Climate changes caused by increased greenhouse gas emissions have raised concerns among many scientists and engineers that are trying to analyze potential effects on our ecosystem and develop long-term solutions. One area that hasn’t received much attention is radiofrequency communications, which with the advent of 5G and beyond dictates more sensors and other electronics monitoring and transmitting signals at very high frequencies.

While higher operating frequencies offer the potential for higher accuracy and performance, they also leave RF sensors and other electronics more vulnerable to the effects of climatic change as issues such as higher water vapor become more critical, according to Jonathan Gehman, an applied physicist for Johns Hopkins Applied Physics Laboratory. In this fascinating e-mail interview with Design News, Gehman discusses the risks changing climatic conditions pose for current-generation RF sensors, and how RF systems may have to compensate for performance comprises.

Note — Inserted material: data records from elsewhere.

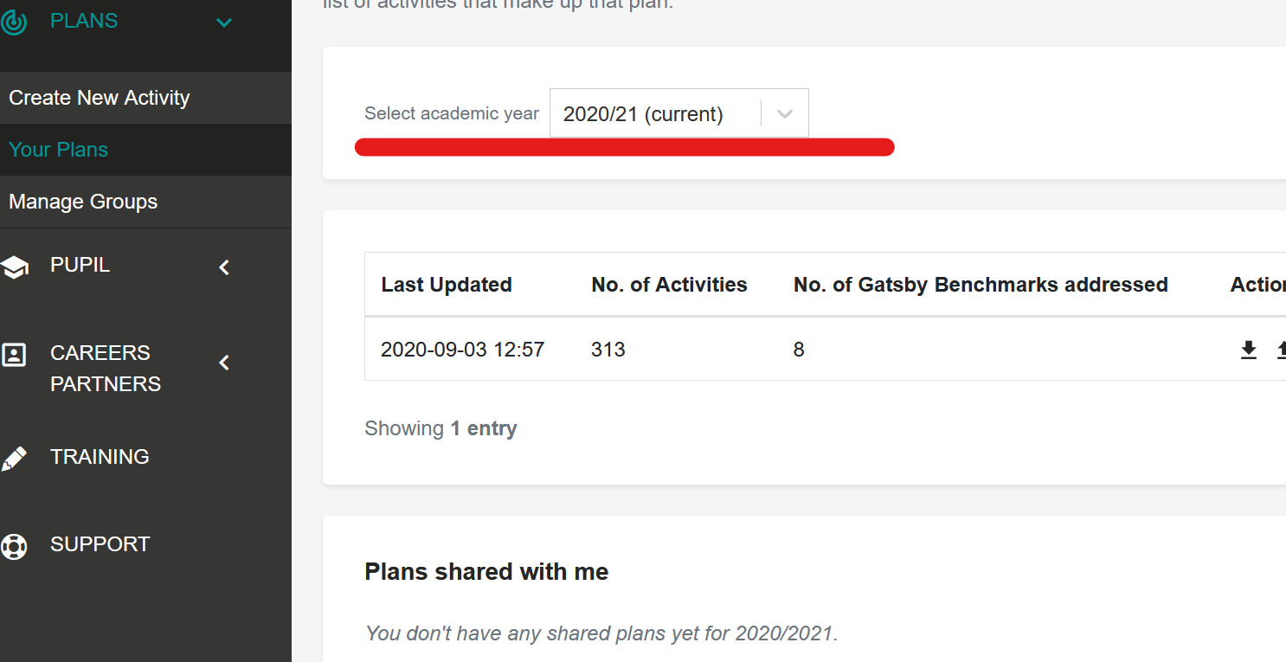This screenshot has width=1286, height=662.
Task: Download the plan using the download icon
Action: 1249,350
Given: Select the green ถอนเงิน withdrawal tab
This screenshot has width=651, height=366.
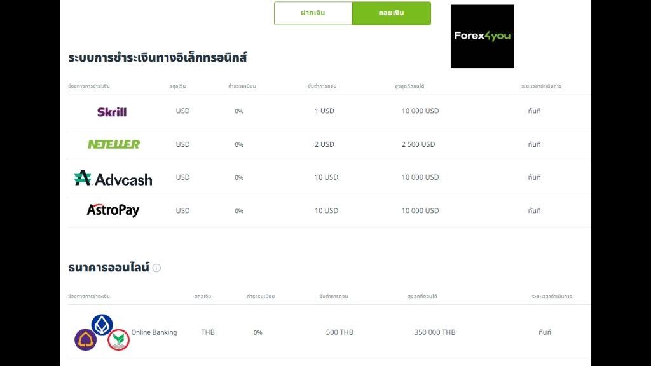Looking at the screenshot, I should (x=391, y=13).
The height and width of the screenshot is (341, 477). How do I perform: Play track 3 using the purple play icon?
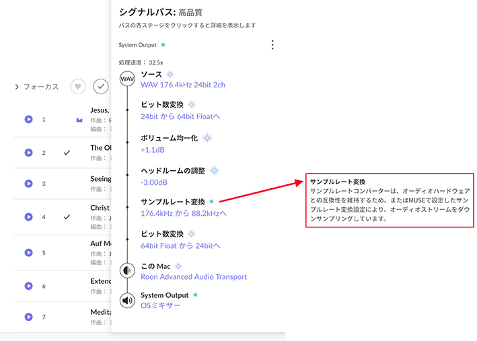coord(28,184)
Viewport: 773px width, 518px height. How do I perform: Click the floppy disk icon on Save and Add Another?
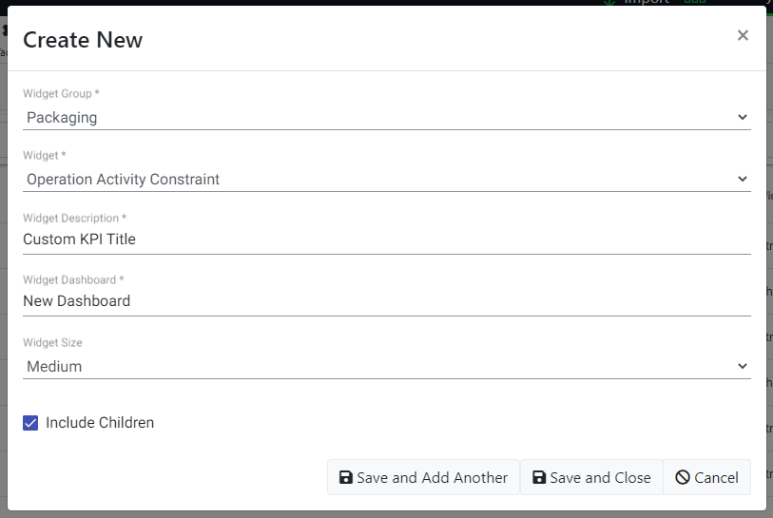[x=346, y=478]
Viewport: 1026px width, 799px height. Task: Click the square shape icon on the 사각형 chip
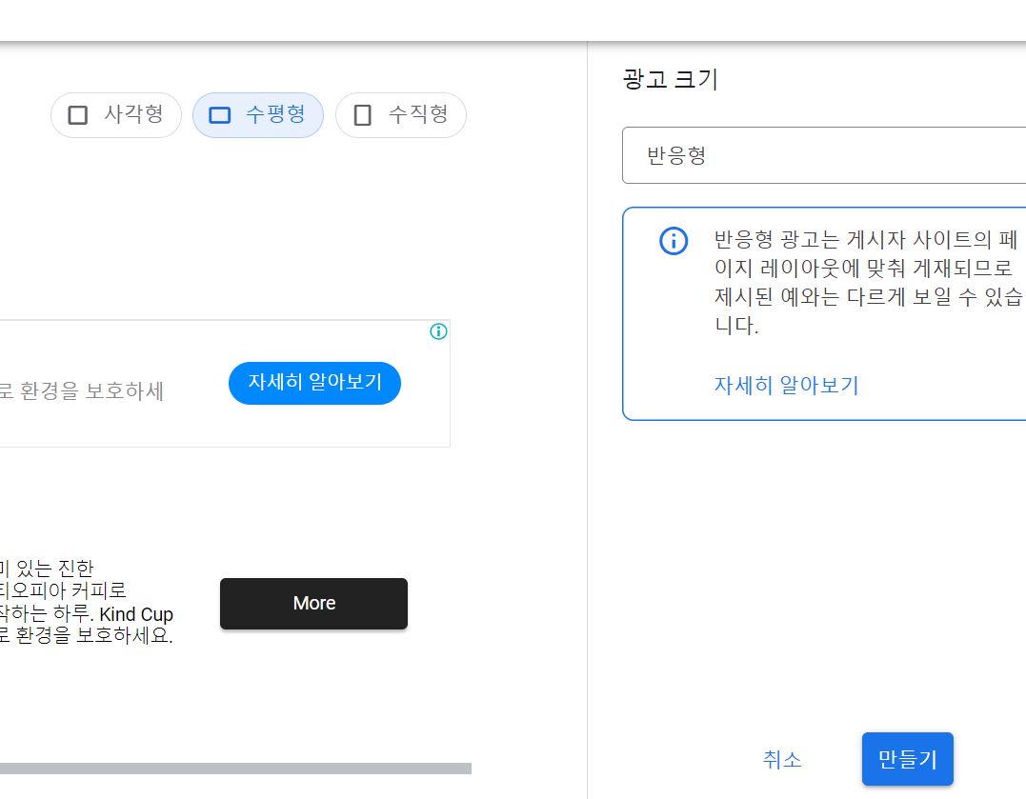coord(77,114)
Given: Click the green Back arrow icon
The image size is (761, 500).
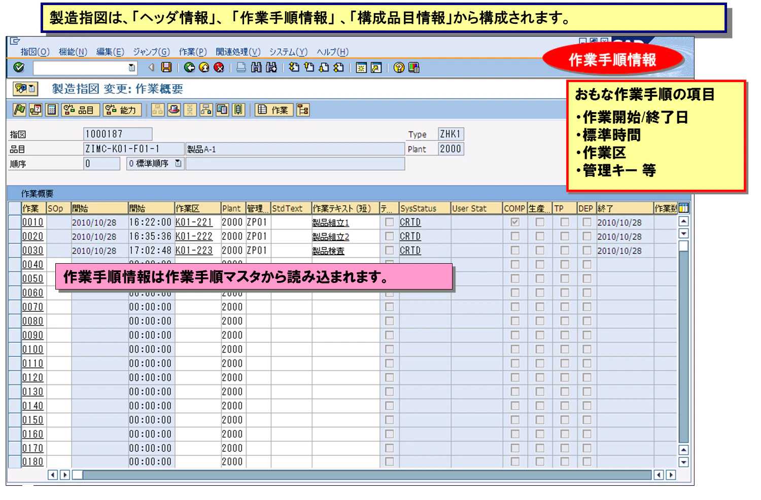Looking at the screenshot, I should (x=189, y=68).
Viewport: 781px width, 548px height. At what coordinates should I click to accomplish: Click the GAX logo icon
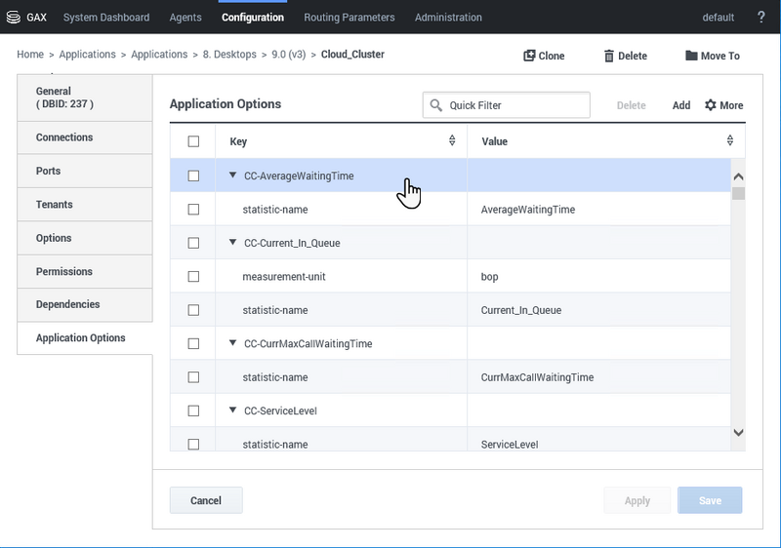pos(14,18)
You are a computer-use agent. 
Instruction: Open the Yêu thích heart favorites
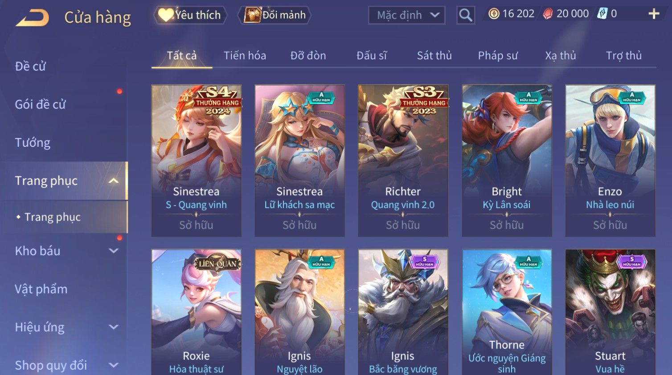click(x=190, y=15)
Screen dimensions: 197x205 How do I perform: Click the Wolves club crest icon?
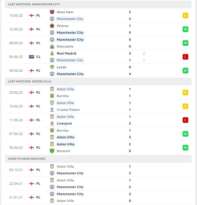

Jonathan Gehman: Sensing and communications via radio, infrared, and optics are range-limited by weather. For infrared and optical RF sensors, rain and clouds are the limiting factors when present. Without rain or clouds, aerosols and humidity are the limiting factors. For radio frequency (RF) sensors, the higher-frequency RF bands are also limited by rain and water vapor (humidity), and nearly all RF signals can experience mirages over the ocean. These mirages can be beneficial or detrimental depending on the application.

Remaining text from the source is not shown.